The task
Echo everything from the line containing "You are a GUI" down to the line containing "pyautogui.click(x=1451, y=86)", and include nothing else from the listing.

Supplied entries
————

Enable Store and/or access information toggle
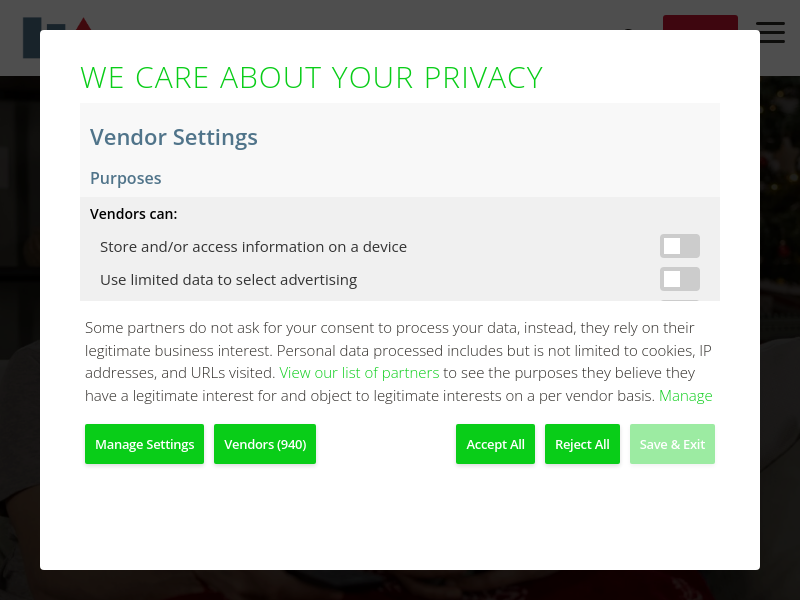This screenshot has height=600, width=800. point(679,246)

————

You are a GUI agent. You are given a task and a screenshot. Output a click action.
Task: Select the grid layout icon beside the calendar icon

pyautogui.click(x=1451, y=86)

————

Solution for this task
You are a GUI agent. You are given a task and a screenshot. Output a click action.
Task: Select the grid layout icon beside the calendar icon

pyautogui.click(x=1451, y=86)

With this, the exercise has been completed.